L'adoption croissante des cryptoactifs (Bitcoin, Ether, stablecoins…) a fait apparaître depuis quelques années un cas de figure auparavant marginal : l'acquéreur immobilier dont l'origine des fonds repose, partiellement ou totalement, sur des cryptoactifs. Ce profil concentre plusieurs vulnérabilités LCB-FT bien identifiées par Tracfin et la DGCCRF : opacité de l'historique des fonds, difficulté à reconstituer la chaîne d'origine, recours à des plateformes hors UE non régulées, et plus-values massives non documentées fiscalement. Cet article fait le point sur le cadre légal, les signaux à détecter et la procédure à appliquer.
Le cadre légal : MiCA, PSAN, et obligations LCB-FT
Au plan européen, le règlement MiCA (Markets in Crypto-Assets, règlement UE 2023/1114) entré pleinement en application le 30 décembre 2024 régit l'émission et la fourniture de services sur cryptoactifs. Au plan français, les Prestataires de Services sur Actifs Numériques (PSAN)— devenus depuis MiCA des « prestataires de services sur cryptoactifs » (CASP) — sont enregistrés et supervisés par l'AMF. Les plateformes d'échange françaises et européennes sont soumises à des obligations KYC strictes.
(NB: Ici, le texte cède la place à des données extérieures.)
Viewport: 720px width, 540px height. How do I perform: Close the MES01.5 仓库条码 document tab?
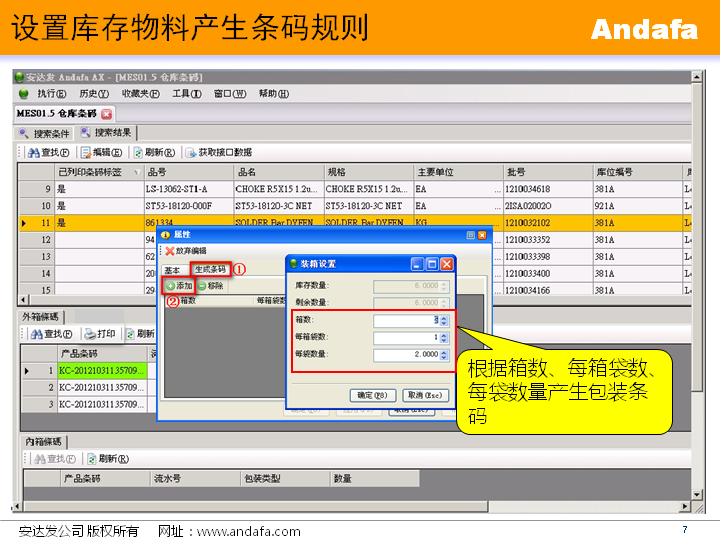point(106,114)
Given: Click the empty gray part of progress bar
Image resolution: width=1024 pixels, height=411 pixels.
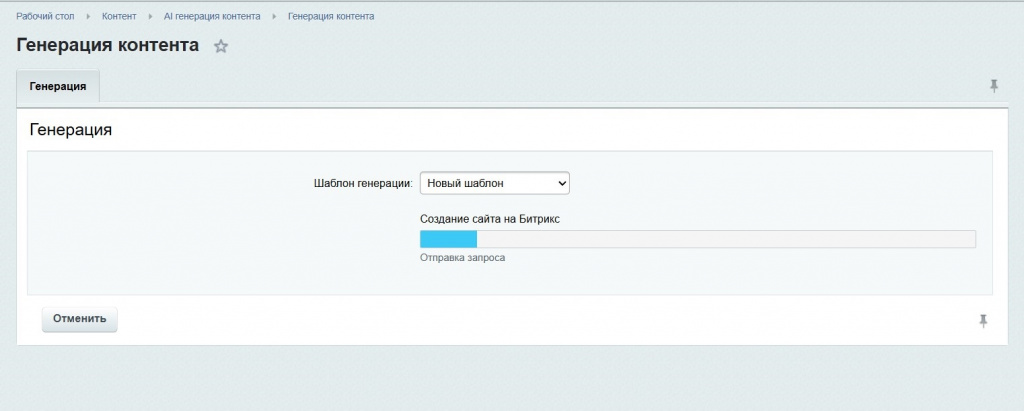Looking at the screenshot, I should tap(725, 239).
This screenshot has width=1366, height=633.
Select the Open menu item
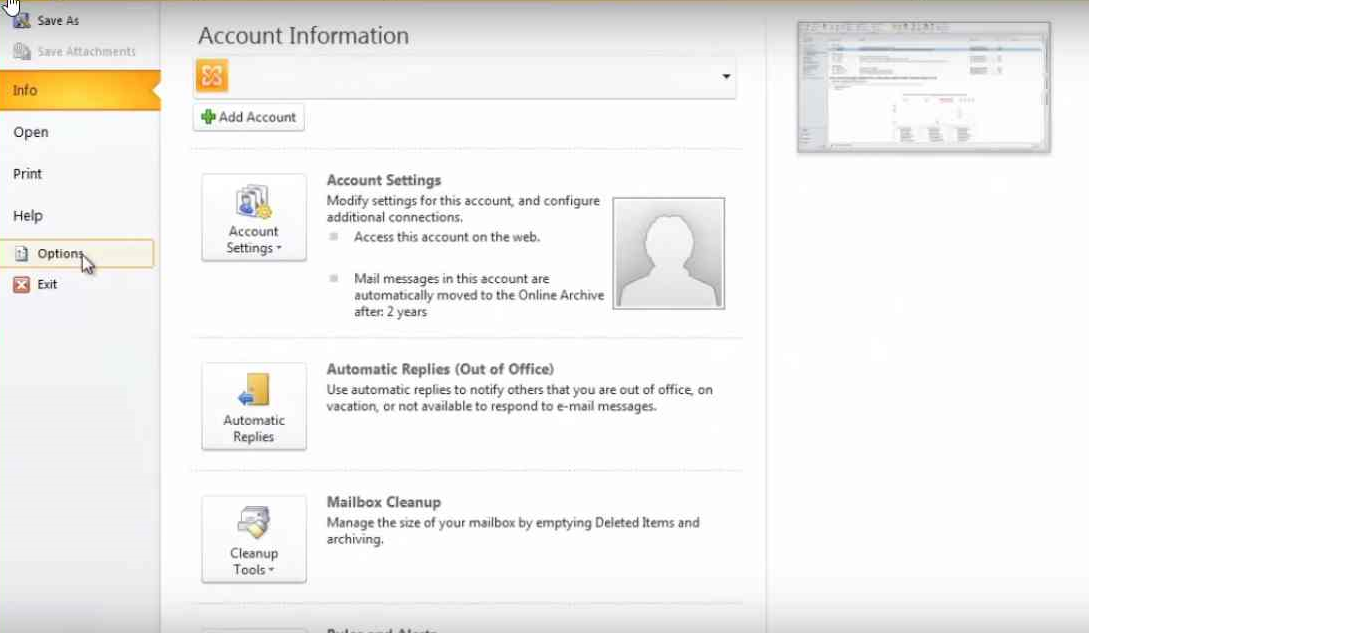coord(30,131)
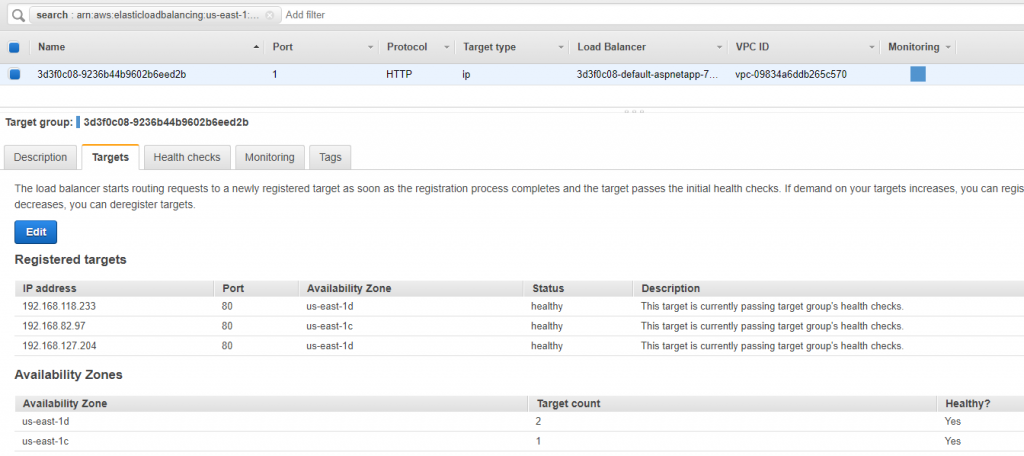Select the registered target 192.168.82.97 row
1024x456 pixels.
click(x=519, y=326)
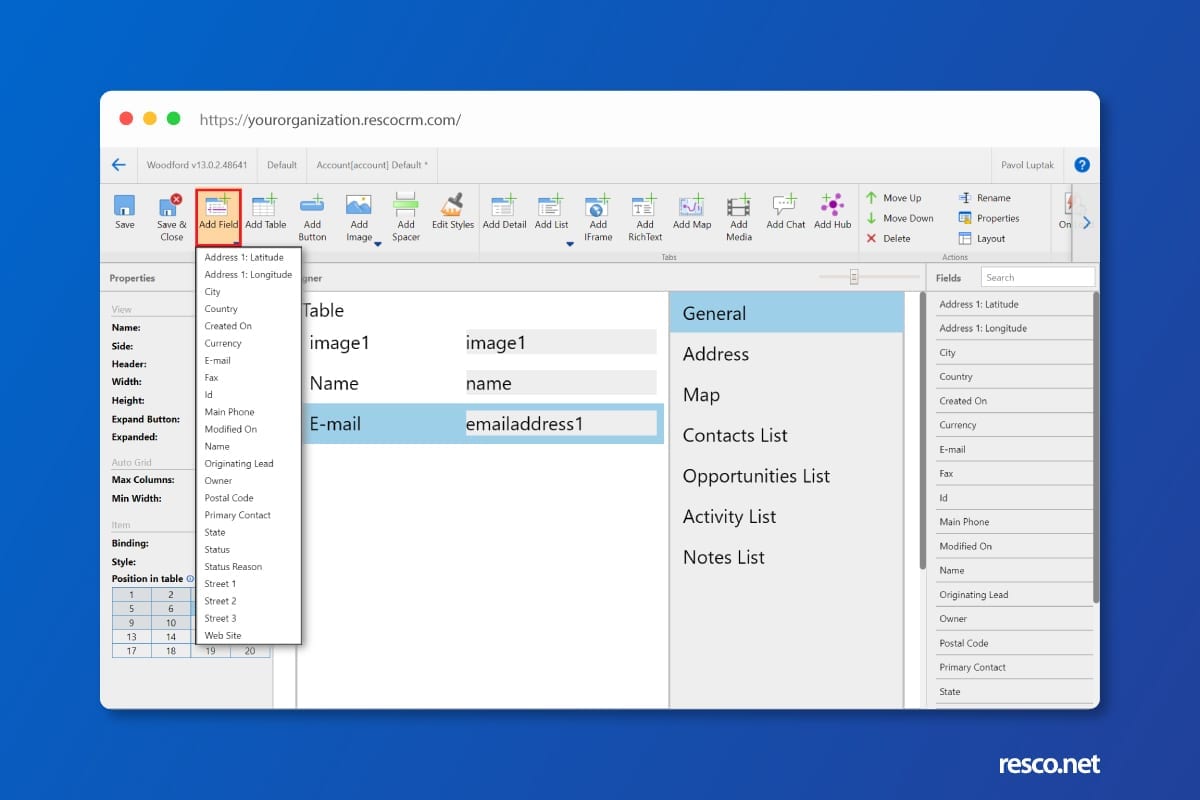Screen dimensions: 1200x800
Task: Click the Add Map icon
Action: [691, 207]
Côté immobilier, vos obligations sont définies par les articles L.561-2, L.561-5 et L.561-15 du Code monétaire et financier. Le fait que les fonds proviennent de cryptoactifs ne change pas vos obligations par principe — vous restez soumis à l'identification du client et à la vigilance constante. En revanche, il déclenche systématiquement une vigilance renforcée au titre de l'article L.561-10-1 CMF, et il impose une analyse documentée de l'origine des fonds.
Point clé
Vous n'êtes pas tenu de refuser une transaction au seul motif que les fonds viennent de cryptoactifs. Vous êtes en revanche tenu de documenter votre raisonnement et de déclarer à Tracfin tout soupçon résiduel après vérifications. Le défaut de documentation est ce qui se sanctionne lors d'un contrôle DGCCRF, pas la décision elle-même.
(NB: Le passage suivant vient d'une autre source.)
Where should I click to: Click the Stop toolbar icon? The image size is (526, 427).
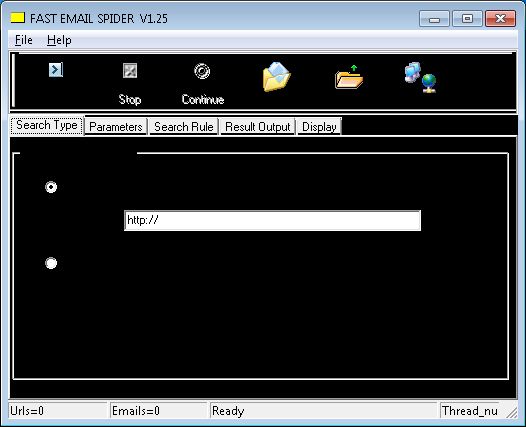(x=130, y=71)
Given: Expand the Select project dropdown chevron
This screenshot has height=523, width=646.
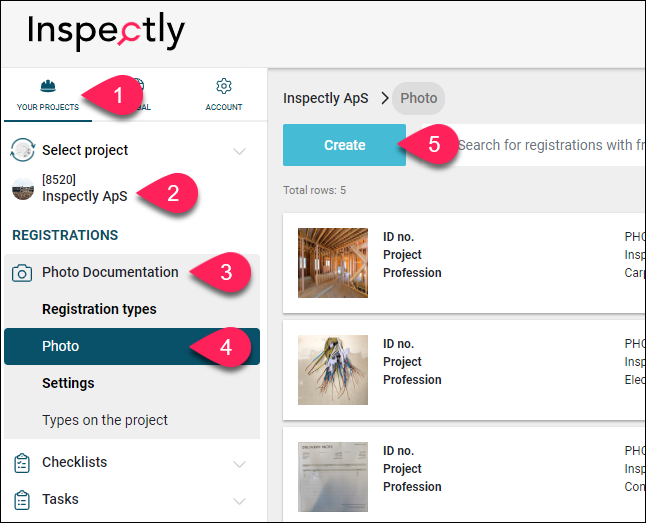Looking at the screenshot, I should [x=239, y=151].
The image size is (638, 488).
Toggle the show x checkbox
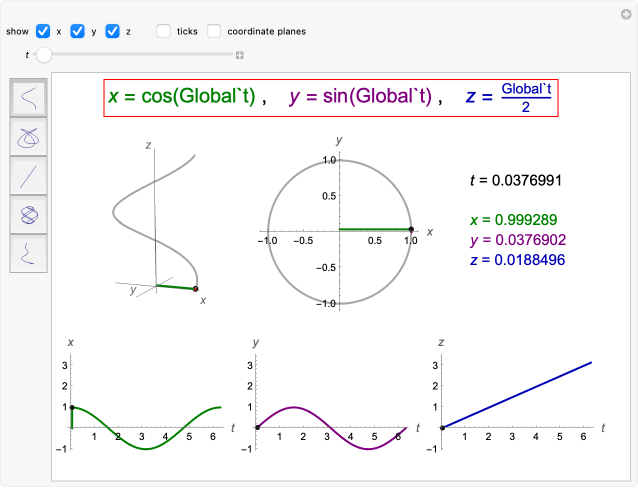click(x=43, y=32)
Les trois scénarios opérationnels en agence
En pratique, vous rencontrerez trois configurations qui ne demandent pas la même vigilance.
1. Conversion préalable en euros sur compte bancaire français
Le client a converti ses cryptoactifs en euros via une plateforme régulée (Binance France, Coinhouse, Bitpanda, Kraken EU…), les fonds sont arrivés sur son compte bancaire personnel, et le paiement s'effectue en virement euros classique vers le notaire. C'est le scénario le plus encadré : la banque française a déjà effectué un premier filtrage LCB-FT à l'arrivée des fonds. Votre vigilance renforcée porte alors sur la cohérence du parcours : sources d'acquisition initiale des cryptos, plus-value déclarée fiscalement, ancienneté du portefeuille.
2. Paiement direct en cryptoactifs au notaire
Plus rare mais juridiquement possible : certains notaires acceptent désormais le paiement en cryptoactifs via un PSAN agréé qui exécute la conversion en euros au moment du dépôt sur le compte CARPA. L'opération transite par un acteur supervisé AMF — vous devez vous assurer que ce PSAN figure bien sur la liste blanche de l'AMFet que la transaction est documentée par un certificat de conversion.
3. Mélange (apport personnel partiellement crypto)
L'apport personnel est mixte : une partie épargne classique, une partie issue d'une conversion crypto récente. C'est le scénario le plus fréquent et le plus délicat — il faut analyser chaque source séparément et tracer la proportion crypto dans le total.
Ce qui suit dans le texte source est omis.